A lot of the discussion got me thinking about why originality matters so much, since this seems to be a key issue in this next generation of bloggers. What makes writers or artists truly a special snowflake?

I’ve been thinking about two special snowflakes in history in particular: my favorite American composer, Aaron Copland, and Emily Dickinson, whose writing was edited right after her death to fit more in with the norms of the day. To the detriment of everything that made her poetry so unique and punchy. (Thanks to Outlandish Notions for reminding me of my affection for Dickinson.)

As a writer, I am not as original as I’d like to be, in great honesty. I think Faces of ALI is probably my most “original” idea, and even it is a careful retelling of other people’s stories. There’s probably a few reasons for this. At my middle school and high school (as I’m sure was the case for most people), uniqueness of any kind was jeered and shunned. I had some mild mean girl experiences and learned to keep quiet and not make waves in order to survive. At my beach-y, paradise college, I played up my mellow, fun side to maximum effect to fit in. (Which was not terribly difficult, I must say.)

___

Directions ▸ Rewrite the blog post on originality between "A lot of the" and "affection for Dickinson.)", inclusive, changing "composer" to "songwriter". The listing after this isn't needed for anything here.

Information given ▸
___

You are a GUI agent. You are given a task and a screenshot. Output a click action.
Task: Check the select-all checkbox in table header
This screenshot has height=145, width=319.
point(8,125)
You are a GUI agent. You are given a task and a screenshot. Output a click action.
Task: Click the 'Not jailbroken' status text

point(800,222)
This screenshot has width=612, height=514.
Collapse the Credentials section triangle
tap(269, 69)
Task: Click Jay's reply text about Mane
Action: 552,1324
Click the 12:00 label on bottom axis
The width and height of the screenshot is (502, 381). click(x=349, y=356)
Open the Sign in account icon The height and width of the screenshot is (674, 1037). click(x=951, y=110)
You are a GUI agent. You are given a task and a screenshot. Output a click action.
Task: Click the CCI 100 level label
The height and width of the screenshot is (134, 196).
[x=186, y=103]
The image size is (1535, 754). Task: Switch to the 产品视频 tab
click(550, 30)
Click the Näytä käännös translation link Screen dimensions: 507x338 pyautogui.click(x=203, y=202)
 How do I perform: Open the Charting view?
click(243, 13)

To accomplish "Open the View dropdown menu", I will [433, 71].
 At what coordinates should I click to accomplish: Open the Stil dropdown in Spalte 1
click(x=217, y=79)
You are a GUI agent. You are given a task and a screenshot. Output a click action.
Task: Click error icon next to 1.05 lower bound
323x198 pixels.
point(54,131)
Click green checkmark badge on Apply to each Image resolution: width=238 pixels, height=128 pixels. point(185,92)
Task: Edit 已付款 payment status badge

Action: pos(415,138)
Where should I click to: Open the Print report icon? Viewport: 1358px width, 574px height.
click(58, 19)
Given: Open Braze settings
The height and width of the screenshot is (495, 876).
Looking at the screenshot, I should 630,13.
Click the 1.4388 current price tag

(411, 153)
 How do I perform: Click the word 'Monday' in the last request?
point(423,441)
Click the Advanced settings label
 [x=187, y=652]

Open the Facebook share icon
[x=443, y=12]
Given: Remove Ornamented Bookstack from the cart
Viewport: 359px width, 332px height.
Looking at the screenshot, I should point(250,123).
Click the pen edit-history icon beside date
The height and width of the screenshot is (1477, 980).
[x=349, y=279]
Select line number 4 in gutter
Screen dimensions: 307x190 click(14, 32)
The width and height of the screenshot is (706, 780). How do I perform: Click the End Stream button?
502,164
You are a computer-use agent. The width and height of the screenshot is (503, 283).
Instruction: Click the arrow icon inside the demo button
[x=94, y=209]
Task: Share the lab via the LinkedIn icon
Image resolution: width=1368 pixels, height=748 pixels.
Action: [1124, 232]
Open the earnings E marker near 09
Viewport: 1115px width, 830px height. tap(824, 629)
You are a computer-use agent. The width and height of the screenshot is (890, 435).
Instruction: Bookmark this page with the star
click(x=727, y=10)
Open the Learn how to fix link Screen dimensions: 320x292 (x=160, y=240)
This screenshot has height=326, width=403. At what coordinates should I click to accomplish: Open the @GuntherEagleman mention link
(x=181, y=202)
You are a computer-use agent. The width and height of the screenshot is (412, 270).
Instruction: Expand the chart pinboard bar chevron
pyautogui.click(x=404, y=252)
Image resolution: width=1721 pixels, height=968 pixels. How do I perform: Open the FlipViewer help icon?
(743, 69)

___

Written answer ▸
A lot of the discussion got me thinking about why originality matters so much, since this seems to be a key issue in this next generation of bloggers. What makes writers or artists truly a special snowflake?

I’ve been thinking about two special snowflakes in history in particular: my favorite American songwriter, Aaron Copland, and Emily Dickinson, whose writing was edited right after her death to fit more in with the norms of the day. To the detriment of everything that made her poetry so unique and punchy. (Thanks to Outlandish Notions for reminding me of my affection for Dickinson.)